What is expected =
Only those lines running from the start of the listing below through the line that holds "Task: Click the teal swirl app icon" are to be written out, exactly and in full.

Records supplied =

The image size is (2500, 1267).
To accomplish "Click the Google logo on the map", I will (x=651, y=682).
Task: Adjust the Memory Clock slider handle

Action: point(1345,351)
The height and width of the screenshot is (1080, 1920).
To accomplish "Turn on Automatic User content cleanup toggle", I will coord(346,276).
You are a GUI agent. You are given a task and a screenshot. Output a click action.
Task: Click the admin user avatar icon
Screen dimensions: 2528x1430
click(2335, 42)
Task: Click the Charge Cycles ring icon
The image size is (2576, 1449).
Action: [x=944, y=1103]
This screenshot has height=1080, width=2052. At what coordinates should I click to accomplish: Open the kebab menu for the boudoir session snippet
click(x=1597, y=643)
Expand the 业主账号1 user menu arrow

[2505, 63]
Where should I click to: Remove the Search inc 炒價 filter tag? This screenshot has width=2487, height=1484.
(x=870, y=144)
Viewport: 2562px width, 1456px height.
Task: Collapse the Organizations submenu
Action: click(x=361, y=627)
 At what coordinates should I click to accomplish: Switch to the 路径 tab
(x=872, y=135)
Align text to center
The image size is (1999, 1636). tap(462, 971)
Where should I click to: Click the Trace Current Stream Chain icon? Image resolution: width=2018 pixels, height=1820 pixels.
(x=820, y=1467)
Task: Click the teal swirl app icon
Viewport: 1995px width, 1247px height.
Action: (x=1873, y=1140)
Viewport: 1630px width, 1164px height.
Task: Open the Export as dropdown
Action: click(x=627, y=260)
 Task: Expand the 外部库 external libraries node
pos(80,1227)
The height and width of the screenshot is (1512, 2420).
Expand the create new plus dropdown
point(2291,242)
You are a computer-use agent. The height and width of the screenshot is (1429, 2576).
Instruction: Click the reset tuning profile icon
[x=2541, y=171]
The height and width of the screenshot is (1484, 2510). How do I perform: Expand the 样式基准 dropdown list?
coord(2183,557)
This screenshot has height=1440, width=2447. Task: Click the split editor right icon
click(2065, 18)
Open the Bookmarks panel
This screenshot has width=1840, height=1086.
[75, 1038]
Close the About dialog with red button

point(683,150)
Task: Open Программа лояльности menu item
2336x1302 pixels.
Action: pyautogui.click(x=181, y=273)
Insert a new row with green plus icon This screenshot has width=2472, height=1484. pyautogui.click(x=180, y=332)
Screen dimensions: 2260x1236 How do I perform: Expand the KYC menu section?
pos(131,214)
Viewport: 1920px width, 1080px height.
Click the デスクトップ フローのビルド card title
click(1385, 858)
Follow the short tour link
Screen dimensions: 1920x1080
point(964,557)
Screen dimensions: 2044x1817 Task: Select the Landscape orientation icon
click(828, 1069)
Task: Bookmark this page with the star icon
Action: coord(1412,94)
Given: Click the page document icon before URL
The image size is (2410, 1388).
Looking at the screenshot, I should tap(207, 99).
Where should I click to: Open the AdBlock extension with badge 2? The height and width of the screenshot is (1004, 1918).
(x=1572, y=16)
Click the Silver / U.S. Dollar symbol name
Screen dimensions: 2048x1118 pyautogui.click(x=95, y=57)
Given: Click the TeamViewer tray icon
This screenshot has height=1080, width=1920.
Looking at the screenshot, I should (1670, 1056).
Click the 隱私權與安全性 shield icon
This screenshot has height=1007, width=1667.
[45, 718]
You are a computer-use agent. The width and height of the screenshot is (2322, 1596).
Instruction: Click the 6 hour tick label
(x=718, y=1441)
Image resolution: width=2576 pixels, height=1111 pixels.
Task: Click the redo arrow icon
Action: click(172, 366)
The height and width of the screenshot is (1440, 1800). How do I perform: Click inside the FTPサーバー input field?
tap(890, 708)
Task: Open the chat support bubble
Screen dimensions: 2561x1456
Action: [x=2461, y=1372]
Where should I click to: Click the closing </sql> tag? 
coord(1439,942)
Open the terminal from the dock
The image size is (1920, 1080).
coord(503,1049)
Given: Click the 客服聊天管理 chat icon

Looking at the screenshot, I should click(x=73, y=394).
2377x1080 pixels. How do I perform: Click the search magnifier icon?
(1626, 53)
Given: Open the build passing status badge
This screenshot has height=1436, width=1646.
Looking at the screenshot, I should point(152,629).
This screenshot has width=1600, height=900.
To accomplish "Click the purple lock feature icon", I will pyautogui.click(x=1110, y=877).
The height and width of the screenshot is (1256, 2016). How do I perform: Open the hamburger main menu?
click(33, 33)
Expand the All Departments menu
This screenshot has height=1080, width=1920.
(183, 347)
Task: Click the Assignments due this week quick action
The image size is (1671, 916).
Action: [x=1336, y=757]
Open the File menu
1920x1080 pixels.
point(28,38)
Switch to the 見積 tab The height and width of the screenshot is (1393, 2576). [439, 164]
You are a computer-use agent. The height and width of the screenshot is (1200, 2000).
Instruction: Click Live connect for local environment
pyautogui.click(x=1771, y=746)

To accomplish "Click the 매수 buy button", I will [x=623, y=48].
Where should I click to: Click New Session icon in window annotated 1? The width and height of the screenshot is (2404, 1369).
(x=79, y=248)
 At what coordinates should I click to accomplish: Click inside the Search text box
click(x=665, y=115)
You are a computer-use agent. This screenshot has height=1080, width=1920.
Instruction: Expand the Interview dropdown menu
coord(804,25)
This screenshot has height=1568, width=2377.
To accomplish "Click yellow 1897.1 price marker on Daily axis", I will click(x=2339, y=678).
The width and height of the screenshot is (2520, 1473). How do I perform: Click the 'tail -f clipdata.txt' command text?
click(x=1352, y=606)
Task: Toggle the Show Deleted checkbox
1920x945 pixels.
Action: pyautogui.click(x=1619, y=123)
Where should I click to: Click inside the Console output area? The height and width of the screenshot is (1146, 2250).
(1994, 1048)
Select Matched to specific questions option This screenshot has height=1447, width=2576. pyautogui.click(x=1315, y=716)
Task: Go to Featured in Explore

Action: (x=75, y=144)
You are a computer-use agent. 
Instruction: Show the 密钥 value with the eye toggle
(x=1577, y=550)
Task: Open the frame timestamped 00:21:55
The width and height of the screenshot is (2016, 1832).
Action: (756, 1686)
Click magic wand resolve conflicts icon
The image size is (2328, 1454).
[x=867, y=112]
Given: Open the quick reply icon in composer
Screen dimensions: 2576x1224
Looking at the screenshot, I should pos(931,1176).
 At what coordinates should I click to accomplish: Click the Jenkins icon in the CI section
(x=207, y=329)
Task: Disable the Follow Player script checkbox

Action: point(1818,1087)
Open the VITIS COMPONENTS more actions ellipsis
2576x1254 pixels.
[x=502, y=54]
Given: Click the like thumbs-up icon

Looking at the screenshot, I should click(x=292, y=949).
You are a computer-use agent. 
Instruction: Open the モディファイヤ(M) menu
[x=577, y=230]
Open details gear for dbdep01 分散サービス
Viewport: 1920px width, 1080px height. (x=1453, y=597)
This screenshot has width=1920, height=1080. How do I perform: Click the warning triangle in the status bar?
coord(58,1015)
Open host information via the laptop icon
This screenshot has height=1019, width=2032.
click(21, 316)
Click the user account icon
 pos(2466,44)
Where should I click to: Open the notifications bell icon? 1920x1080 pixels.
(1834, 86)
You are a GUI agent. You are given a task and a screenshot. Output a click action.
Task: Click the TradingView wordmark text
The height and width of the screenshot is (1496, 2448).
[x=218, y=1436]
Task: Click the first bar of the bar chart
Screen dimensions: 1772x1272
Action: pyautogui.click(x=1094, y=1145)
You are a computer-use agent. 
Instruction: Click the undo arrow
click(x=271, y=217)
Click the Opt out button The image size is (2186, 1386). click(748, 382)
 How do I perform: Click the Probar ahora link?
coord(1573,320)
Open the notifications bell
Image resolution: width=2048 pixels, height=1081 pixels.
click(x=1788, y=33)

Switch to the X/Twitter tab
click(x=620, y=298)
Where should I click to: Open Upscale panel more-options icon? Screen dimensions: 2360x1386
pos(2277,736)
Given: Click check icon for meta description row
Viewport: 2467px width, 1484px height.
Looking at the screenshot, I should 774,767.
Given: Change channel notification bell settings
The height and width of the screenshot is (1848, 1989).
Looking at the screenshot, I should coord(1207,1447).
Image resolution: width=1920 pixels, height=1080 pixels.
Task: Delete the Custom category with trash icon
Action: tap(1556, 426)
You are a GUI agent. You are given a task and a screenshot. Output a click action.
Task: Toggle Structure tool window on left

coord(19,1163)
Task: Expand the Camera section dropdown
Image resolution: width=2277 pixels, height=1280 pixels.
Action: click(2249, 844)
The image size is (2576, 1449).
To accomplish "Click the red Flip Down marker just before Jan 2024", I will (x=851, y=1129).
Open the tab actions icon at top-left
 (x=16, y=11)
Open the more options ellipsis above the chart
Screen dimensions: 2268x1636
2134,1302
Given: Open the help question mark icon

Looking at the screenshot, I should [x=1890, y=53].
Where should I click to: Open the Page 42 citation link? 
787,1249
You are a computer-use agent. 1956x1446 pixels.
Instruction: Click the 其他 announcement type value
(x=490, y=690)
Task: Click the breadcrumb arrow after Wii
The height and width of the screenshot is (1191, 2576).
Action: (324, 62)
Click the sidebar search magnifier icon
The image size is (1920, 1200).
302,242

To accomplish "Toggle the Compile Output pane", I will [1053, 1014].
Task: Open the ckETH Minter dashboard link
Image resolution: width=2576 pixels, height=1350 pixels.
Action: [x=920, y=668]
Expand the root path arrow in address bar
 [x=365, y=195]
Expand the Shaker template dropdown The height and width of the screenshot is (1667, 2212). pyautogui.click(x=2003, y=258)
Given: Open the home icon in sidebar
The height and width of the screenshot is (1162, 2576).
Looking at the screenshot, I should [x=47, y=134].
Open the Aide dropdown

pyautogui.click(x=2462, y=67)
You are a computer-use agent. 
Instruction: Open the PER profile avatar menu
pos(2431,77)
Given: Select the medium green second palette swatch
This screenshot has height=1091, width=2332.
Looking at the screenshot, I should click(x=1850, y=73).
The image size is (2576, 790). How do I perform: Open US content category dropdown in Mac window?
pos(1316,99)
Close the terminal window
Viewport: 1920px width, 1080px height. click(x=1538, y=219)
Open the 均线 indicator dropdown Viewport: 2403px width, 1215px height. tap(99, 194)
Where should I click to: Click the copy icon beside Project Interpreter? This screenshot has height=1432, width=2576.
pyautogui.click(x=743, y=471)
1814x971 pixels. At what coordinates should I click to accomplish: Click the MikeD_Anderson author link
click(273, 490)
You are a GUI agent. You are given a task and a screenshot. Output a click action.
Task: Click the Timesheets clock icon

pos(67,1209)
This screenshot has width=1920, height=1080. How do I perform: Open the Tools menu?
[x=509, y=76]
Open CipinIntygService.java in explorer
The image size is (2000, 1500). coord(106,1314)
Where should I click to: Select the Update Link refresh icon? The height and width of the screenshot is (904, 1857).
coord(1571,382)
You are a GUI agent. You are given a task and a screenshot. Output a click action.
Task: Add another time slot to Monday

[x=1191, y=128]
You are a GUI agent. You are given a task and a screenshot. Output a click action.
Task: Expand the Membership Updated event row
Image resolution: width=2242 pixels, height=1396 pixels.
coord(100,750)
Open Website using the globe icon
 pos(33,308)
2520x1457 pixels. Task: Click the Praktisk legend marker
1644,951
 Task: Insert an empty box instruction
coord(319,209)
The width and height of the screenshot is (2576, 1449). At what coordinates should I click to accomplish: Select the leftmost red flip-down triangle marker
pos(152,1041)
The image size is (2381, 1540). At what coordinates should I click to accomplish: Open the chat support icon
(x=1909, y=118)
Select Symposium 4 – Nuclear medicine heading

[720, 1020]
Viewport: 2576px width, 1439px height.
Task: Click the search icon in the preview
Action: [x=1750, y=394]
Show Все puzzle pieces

Your solution =
The image size is (2500, 1267).
To accomplish "Click the Google logo on the map", I will (x=651, y=682).
Task: Adjust the Memory Clock slider handle

Action: point(1345,351)
The height and width of the screenshot is (1080, 1920).
To accomplish "Turn on Automatic User content cleanup toggle", I will coord(346,276).
You are a GUI agent. You are given a task and a screenshot. Output a click action.
Task: Click the admin user avatar icon
Screen dimensions: 2528x1430
click(2335, 42)
Task: Click the Charge Cycles ring icon
The image size is (2576, 1449).
Action: [x=944, y=1103]
This screenshot has height=1080, width=2052. At what coordinates should I click to accomplish: Open the kebab menu for the boudoir session snippet
click(x=1597, y=643)
Expand the 业主账号1 user menu arrow

[2505, 63]
Where should I click to: Remove the Search inc 炒價 filter tag? This screenshot has width=2487, height=1484.
(x=870, y=144)
Viewport: 2562px width, 1456px height.
Task: Collapse the Organizations submenu
Action: click(x=361, y=627)
 At what coordinates should I click to accomplish: Switch to the 路径 tab
(x=872, y=135)
Align text to center
The image size is (1999, 1636). tap(462, 971)
Where should I click to: Click the Trace Current Stream Chain icon? Image resolution: width=2018 pixels, height=1820 pixels.
(x=820, y=1467)
Task: Click the teal swirl app icon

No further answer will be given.